Existem hoje forças políticas que se colocam contra essas alianças e o mínimo de governança global que conseguimos alcançar, como as críticas de Milei em seu discurso na reunião de líderes deixaram evidente. Em consonância com o pensamento de outros políticos de extrema direita, o presidente argentino chamou a governança global de um “corset” que asfixia países que pensam diferente. É contraditório que os regimes internacionais sejam criticados por restringirem a liberdade dos Estados ao mesmo tempo em que são acusados de serem fracos e pouco efetivos, o que demonstra censuras vazias de significado e que servem apenas para animar os seus apoiadores contra inimigos imaginários.
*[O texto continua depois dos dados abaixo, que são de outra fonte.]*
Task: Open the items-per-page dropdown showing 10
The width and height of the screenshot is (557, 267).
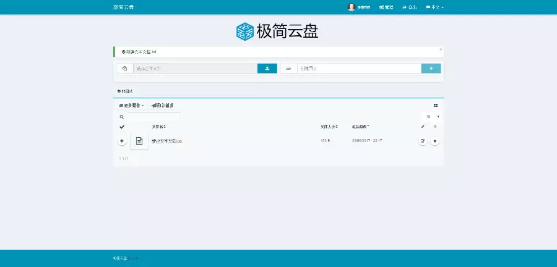Action: coord(432,116)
Líderes como Donald Trump e Milei defendem a regra do “cada um por si” nas relações internacionais. É uma ideia que ganha cada vez mais adeptos entre as pessoas, situação que torna declarações como a do G20, que defende princípios básicos de direitos humanos e sustentabilidade, um manifesto importante daqueles que ainda defendem uma ordem internacional baseada em regras e cooperação. A presidência brasileira obteve conquistas importantes para a nossa política externa e também para a ordem internacional que busca preservar.
Flavia Loss de Araujo é doutora pelo Instituto de Relações Internacionais da Universidade de São Paulo (IRI-USP) e coordenadora da Pós-Graduação em Política e Relações Internacionais, Fundação Escola de Sociologia e Política de São Paulo (FESPSP)
Este artigo não expressa necessariamente a opinião do Jornal GGN.